(PROVIDED DATA begins)

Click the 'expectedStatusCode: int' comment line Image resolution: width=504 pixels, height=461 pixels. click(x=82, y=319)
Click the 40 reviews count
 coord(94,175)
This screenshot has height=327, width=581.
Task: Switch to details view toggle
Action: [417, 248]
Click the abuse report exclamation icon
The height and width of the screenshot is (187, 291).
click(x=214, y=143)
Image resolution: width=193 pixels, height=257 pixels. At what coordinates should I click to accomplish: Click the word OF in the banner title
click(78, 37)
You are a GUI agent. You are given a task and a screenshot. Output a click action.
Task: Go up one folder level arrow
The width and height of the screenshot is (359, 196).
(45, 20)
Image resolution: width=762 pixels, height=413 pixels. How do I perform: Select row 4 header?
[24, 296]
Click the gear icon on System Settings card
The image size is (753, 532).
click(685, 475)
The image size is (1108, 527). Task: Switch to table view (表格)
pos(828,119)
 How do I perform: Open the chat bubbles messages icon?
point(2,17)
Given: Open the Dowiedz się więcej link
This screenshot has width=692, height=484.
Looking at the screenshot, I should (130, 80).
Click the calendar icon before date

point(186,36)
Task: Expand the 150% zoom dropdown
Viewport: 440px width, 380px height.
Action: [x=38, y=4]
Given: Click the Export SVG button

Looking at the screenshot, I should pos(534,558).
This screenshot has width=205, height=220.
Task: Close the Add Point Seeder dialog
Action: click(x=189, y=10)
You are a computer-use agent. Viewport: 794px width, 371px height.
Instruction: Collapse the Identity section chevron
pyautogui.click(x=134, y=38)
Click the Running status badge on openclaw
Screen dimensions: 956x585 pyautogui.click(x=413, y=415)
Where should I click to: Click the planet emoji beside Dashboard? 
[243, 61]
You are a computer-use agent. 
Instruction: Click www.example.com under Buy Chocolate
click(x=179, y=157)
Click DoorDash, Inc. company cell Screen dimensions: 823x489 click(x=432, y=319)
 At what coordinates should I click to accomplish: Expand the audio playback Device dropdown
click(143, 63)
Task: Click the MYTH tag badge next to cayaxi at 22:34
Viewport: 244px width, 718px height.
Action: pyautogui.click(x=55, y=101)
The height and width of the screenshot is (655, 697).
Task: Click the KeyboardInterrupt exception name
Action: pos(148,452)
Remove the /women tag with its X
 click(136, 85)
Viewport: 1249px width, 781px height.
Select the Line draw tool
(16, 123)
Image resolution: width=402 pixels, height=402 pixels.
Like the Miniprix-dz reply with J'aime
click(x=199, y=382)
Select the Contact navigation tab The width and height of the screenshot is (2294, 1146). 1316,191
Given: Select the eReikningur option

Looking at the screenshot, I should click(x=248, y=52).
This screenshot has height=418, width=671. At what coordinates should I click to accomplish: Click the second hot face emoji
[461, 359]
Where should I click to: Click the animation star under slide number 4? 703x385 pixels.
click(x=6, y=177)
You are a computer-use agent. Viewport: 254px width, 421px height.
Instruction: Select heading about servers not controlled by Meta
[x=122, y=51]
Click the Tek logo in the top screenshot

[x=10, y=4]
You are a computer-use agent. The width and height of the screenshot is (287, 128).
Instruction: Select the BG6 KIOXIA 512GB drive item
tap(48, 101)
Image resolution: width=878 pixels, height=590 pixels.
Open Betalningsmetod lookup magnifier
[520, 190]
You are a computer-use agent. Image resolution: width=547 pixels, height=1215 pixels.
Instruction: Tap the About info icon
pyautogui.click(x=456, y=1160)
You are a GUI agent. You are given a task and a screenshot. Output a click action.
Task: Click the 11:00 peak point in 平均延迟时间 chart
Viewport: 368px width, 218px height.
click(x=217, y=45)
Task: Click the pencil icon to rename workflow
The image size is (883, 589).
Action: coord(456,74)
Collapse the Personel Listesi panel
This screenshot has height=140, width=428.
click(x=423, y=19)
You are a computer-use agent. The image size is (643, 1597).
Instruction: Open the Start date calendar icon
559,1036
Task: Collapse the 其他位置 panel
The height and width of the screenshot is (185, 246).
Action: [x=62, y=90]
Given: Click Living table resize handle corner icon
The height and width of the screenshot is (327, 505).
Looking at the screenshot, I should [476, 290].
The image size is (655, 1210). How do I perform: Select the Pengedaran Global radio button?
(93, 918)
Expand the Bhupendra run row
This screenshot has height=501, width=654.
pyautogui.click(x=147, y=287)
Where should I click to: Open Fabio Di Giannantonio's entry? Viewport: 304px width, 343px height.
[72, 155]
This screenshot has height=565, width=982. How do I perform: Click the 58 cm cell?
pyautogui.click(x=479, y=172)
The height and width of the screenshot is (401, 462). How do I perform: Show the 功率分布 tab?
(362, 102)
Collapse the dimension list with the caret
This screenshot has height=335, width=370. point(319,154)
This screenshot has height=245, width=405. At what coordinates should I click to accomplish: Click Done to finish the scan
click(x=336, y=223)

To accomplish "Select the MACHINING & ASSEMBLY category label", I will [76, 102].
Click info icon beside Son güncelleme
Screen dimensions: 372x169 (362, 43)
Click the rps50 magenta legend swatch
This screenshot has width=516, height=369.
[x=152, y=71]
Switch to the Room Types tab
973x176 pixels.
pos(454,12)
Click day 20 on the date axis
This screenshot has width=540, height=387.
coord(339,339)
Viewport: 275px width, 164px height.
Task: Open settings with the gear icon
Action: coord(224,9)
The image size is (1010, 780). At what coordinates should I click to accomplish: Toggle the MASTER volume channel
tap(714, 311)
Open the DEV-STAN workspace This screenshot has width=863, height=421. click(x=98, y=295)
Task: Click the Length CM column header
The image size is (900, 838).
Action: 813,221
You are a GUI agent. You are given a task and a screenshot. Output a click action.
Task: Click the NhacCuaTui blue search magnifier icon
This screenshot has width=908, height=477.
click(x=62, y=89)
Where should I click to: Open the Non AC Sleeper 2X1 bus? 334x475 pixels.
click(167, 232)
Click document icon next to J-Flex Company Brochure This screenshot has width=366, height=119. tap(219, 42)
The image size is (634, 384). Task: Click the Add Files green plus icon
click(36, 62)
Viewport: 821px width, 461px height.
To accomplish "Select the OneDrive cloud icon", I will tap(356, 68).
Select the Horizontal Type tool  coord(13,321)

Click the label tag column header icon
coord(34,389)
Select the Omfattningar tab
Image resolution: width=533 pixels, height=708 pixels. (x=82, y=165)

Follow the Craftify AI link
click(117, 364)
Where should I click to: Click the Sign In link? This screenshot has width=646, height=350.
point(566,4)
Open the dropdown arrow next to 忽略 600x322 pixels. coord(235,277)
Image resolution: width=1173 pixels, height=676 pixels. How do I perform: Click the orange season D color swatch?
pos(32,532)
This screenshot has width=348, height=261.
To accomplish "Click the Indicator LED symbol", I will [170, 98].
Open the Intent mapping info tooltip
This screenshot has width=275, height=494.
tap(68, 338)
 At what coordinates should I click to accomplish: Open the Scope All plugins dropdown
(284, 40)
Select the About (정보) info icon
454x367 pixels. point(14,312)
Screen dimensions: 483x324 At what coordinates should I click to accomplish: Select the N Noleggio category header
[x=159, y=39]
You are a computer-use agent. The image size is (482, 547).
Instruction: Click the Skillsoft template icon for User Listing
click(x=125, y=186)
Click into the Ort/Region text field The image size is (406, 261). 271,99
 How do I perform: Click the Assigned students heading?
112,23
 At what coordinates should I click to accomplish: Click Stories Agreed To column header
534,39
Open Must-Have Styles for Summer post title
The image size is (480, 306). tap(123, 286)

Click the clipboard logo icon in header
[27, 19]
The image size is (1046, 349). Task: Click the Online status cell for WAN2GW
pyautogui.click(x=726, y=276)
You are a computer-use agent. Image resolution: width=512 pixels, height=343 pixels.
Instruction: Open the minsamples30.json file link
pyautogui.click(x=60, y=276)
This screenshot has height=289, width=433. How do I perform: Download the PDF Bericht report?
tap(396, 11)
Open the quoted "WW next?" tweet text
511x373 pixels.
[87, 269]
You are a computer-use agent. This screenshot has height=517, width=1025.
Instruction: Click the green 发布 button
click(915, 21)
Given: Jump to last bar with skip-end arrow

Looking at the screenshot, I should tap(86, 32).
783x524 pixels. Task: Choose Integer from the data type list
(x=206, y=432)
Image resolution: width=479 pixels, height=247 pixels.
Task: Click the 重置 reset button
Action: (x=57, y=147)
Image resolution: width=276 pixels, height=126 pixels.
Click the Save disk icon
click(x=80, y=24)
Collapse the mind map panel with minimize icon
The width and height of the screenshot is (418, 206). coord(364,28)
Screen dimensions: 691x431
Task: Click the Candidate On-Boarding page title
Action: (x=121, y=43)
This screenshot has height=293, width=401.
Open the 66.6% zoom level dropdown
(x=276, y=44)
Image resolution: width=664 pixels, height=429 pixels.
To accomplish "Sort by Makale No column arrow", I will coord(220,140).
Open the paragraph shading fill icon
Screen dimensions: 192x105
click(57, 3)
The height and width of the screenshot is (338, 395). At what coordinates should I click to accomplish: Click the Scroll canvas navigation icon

(PROVIDED DATA ends)

* WORK INSTRUCTIONS
Return, word for word, the lines of the data above from the line with "Where should I click to: Click the animation" through the line with "You are a computer-use agent. Viewport: 254px", inclusive.

* SOLUTION TO THIS PROBLEM
Where should I click to: Click the animation star under slide number 4? 703x385 pixels.
click(x=6, y=177)
You are a computer-use agent. Viewport: 254px width, 421px height.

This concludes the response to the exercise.